Help Center> > Service Overview >What Is SIS

What Is SIS

Speech Interaction Service (SIS) provides a man-machine interaction mode by open Application Programming Interfaces (APIs). You can obtain the speech interaction result by real-time access and API calling. SIS consists of the following three sub-services:

  • Automatic Speech Recognition (ASR): allows you to convert audio recordings into text.
  • Text To Speech (TTS): converts text into lifelike voices.
  • Real-Time ASR (RASR): converts continuous audio streams into text in real time, enabling faster speech recognition.

ASR

Currently, ASR provides the Sentence Recognition and Long Speech Recognition functions. Audio recordings with a shorter duration can be recognized at a faster speed by Sentence Recognition. For audio recordings with a longer duration, recognition by Long Speech Recognition delivers better effect.

  • Sentence Recognition converts audio recordings whose duration is within 1 minute and whose size is less than 4 MB into text.
  • Long Speech Recognition converts audio recordings whose duration is less than 4 hours into text. After a complete audio file is uploaded, the system automatically converts it into text.

ASR Advantages

  • High Accuracy

    Employs deep learning technologies to achieve a speech recognition accuracy of over 95%.

  • Strong Language Support

    Supports recognition of speeches in Chinese Mandarin to meet the application requirements in various scenarios.

  • Solid Reliability

    Proven stability after years of experience in complex enterprise customer scenarios.

  • High Efficiency

    Provides standard RESTful APIs and service SDKs to facilitate use and integration while reducing labor and business costs.

TTS

TTS converts text into lifelike voices.
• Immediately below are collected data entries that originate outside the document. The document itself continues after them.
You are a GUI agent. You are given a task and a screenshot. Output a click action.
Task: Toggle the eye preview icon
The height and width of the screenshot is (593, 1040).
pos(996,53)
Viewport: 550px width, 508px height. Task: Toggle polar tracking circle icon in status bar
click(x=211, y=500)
It provides speech services with customizable timbres, volumes, and speeds for enterprises and individuals.

ASR Advantages

  • High Accuracy

    Employs deep learning technologies to rapidly synthesize natural, fluent human speech.

  • Customization

    Allows you to customize the timbre, tone, and speed of spoken text based on your needs.

  • Solid Reliability

    Proven stability after years of experience in complex enterprise customer scenarios.

  • High Efficiency

    Provides standard RESTful APIs and various SDKs to facilitate use and integration while reducing labor and business costs.

RASR

You can access and call APIs to obtain the speech recognition result in real time.

RASR Advantages

  • High Recognition Accuracy

    Adopts the latest generation of speech recognition and Deep Neural Network (DNN) technologies to greatly improve the anti-noise performance and recognition accuracy.

  • High Speed

    Integrates the language models, dictionaries, and acoustic models into a large neural network featuring impressive optimizations in the engineering to greatly increase the decoding speed, achieving faster recognition.
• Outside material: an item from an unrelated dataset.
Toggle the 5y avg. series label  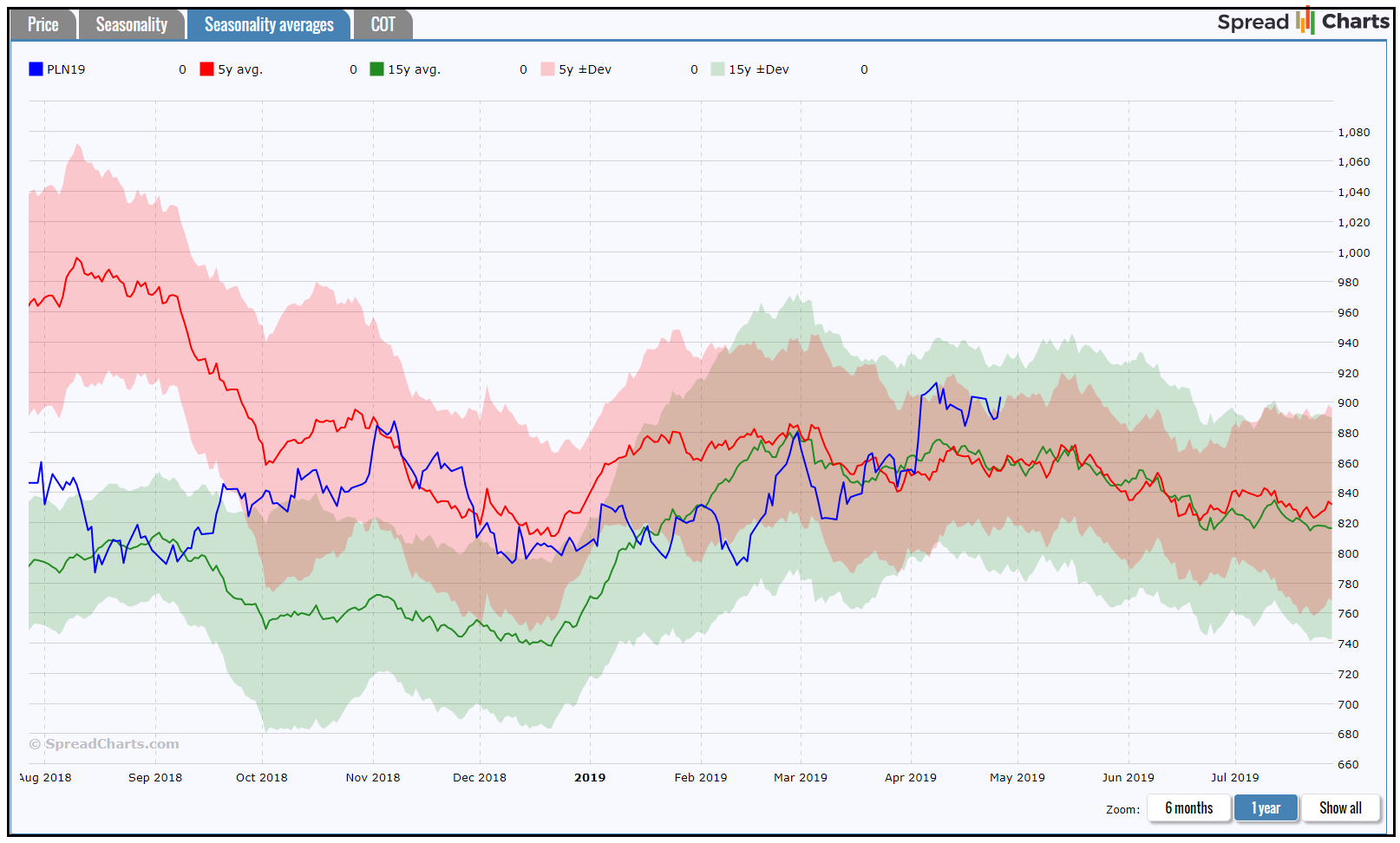click(x=240, y=69)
  • Multiple Recognition Modes

    Supports multiple real-time speech recognition modes, including streaming, continuous, and single-sentence, to suit different application scenarios.

  • Customization Service

    Allows you to customize the language-layer model in a specific vertical domain to better recognize proprietary words and industry terms, adding a significant boost to accuracy.

RASR Functions

  • Text Timestamps

    Generates specific timestamps for the audio conversion result, so that you can quickly find the spot in the original audio clip to confirm the text and adopt if needed.

  • Intelligent Text Segmentation

    By extracting semantic features of the context and combining voice features, intelligently segments sentences and adds punctuation marks to improve the readability of the output text.

  • Hybrid Recognition

    Supports recognition of English letters/words and digits included in Chinese sentences.

  • Support for Multiple Dialects and Minority Languages

    Ability to recognize various dialects, such as Cantonese, Sichuanese, and Hokkienese, as well as many minority languages, such as Mongolian, Tibetan, and Uyghur.

  • Instant Result Output

    Continuously recognizes voice streams, outputs results in real time, and automatically corrects the content based on the context language model.

  • Automatic VAD

    Performs voice activity detection (VAD) on the input voice streams to improve recognition efficiency and accuracy.

  • Flexible Access Modes

    Access over WebSocket and MRCP interfaces.